Credit: Meme Generator

  1. Three much (adjective, adverb)
    Meaning: more exaggerated than ‘too much.’
    Example:
    “Girl, you are really three much! Stop making a fuss.”
  2. Throw someone under the bus (phrase)
    Meaning: to betray someone.
    It gained popularity because of the movie Mean Girls (2004) despite not being actually said on the movie and despite having been coined a long time before the movie was released.
    Example:
    “How do you expect to have loyal friends if you constantly throw them under the bus?”
  3. Tiny (adjective)
    Meaning: someone or something being small and cute.
    Example:
    “She’s adorable when she speaks in tiny voice.”
  4. Toxic (adjective)
    Meaning: of an environment or a person’s behaviour that could be detrimental to someone’s mental health.
    Example:
    A: “Why did you deactivate your Instagram account?”
    B: “No specific reason; I just think it’s become toxic.”
  5. Trigger (noun)
    Meaning: something that could potentially upset someone, especially someone with mental health issues.
    Triggering (adjective)
    Meaning: upsetting.
    Triggered (adjective)
    Meaning: getting upset or worked up by something.
    Example:
    “Don’t show her this; it could trigger her.”

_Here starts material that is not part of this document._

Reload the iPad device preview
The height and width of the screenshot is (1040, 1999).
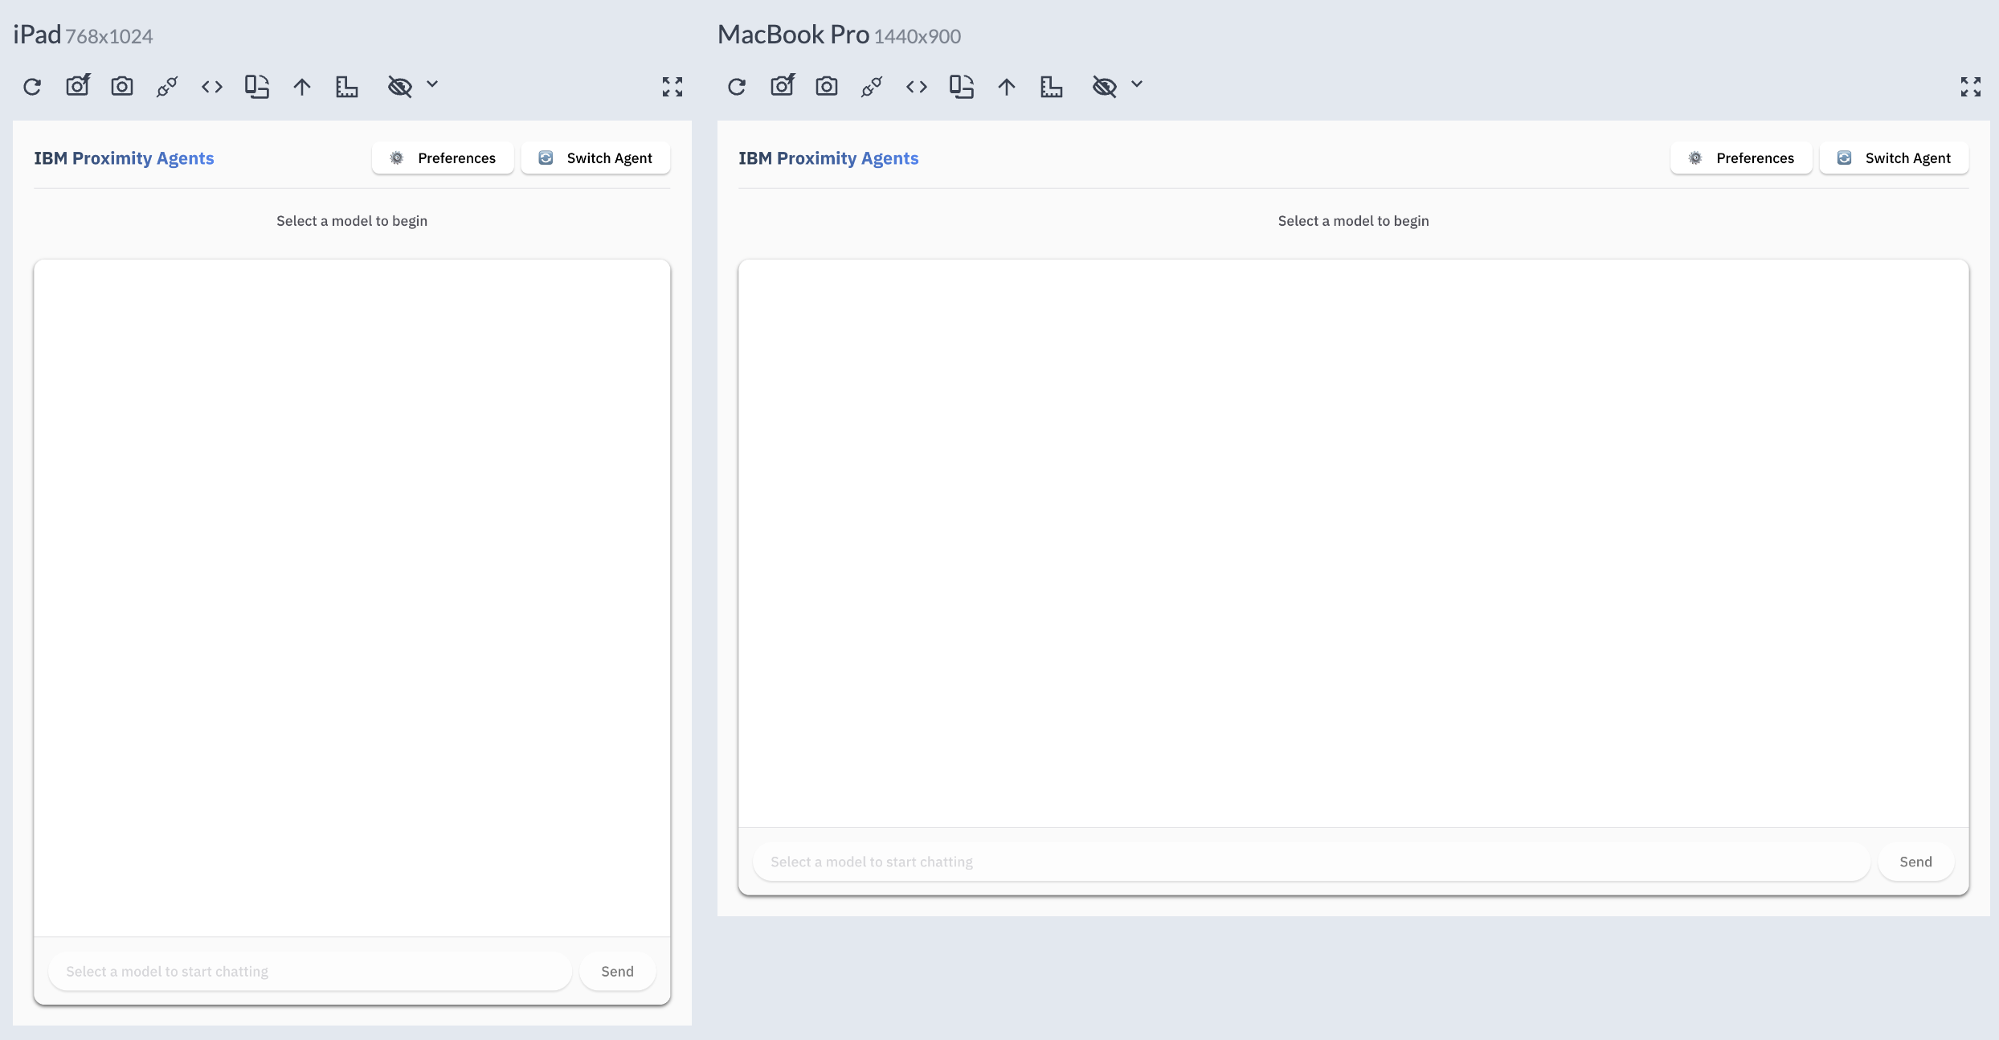(x=32, y=87)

  6. Unbothered (adjective)
    Meaning: of someone not being affected by something negative said about them.
    Example:
    “Despite the rumours, she remains unbothered.”
  7. Unpopular opinion (noun)
    Meaning: an opinion that is different to the opinion of the general public, sometimes controversial.
    Example:
    “Unpopular opinion: working overtime is not something we should glorify.”
  8. Uwu (expression)
    Meaning: a written version of this smiley (◡ ω ◡). Nowadays, it’s also said as a response to something adorable.
    Example:
    “I just found out that Benedict Cumberbatch didn’t know how to pronounce ‘penguin.’ I’m uwu-ing so hard right now.”
  9. We stan (phrase)
    Meaning: we support.
    Example:
    “Michelle Obama is so inspirational. We stan an intelligent woman.”
Credit: Pinterest.

  1. Weird flex, but ok (expression)
    Meaning: a reaction we give to other people who act over the top or outlandishly.
    Example:
    A: “Yes, I won 500 Candy Crush levels, all with three stars!”

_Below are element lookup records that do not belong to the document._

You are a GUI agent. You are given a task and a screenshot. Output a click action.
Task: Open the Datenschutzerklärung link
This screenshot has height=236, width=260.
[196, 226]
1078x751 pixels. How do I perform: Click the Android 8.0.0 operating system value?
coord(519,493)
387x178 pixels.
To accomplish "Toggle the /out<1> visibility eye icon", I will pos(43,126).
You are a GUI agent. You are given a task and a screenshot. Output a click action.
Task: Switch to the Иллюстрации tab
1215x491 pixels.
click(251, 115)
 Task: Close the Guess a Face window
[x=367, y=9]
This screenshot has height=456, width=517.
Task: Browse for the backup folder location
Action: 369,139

    B: “Weird flex, but ok.”
  2. Whipped (adjective)
    Meaning: being obsessed or controlled, often used on someone dominated by their significant other.
    Example:
    “Getting home right after work instead of out drinking with your friends is not being whipped. It means you prioritise your family and health.”
  3. Who hurt you? (expression)
    Meaning: a question we ask to someone who seems to be unreasonably upset.
    Example:
    “Did you really fight with a shop assistant just because they ask you to wear a mask? Really, who hurt you?”
  4. Wholesome (adjective)
    Meaning: heartwarming or feel-good.
    Example:
    “During my lunch break, I often look at some wholesome memes. They always cheer me up.”
  5. Wifey (noun)
    Meaning: an affectionate term for a husband to refer to his wife.
    Example:
    “Wifey got mad at me for leaving the front door unlocked.”
  6. Wild (adjective)
    Meaning: exaggerated, extreme, over-the-top, unusual.
    Example:
    “This mukbang with living animals is so wild. I can’t watch it.”
  7. Yeah, right (expression)
    Meaning: a double positive words that somehow carries a negative, sarcastic tone.
    Example:
    “You said you didn’t study but you still got an A on the math quiz. Yeah, right.”
  8. Yee to one’s haw (noun)
    Meaning: something or someone that makes us feel complete.
    Example:
    “Tchaikovsky’s 1812 Overture is the yee to my haw. It’s a piece that can cheer me up anytime.”
  9. Yeet (expression, verb)
    Meaning: an expression that was initially used to show excitement, approval, or surprise, but is now also used as an informal version of ‘to throw something away.”
    Example:
    “He accidentally yeeted his phone out of the window on the second floor.”
  10. Zen (adjective)
    Meaning: a peaceful and relaxed feeling.
    Example:
    “My zen side was tested during the entire 2020.”

Compiled by @alicesaraswati for @EnglishTips4U on Saturday, 16 January 2021.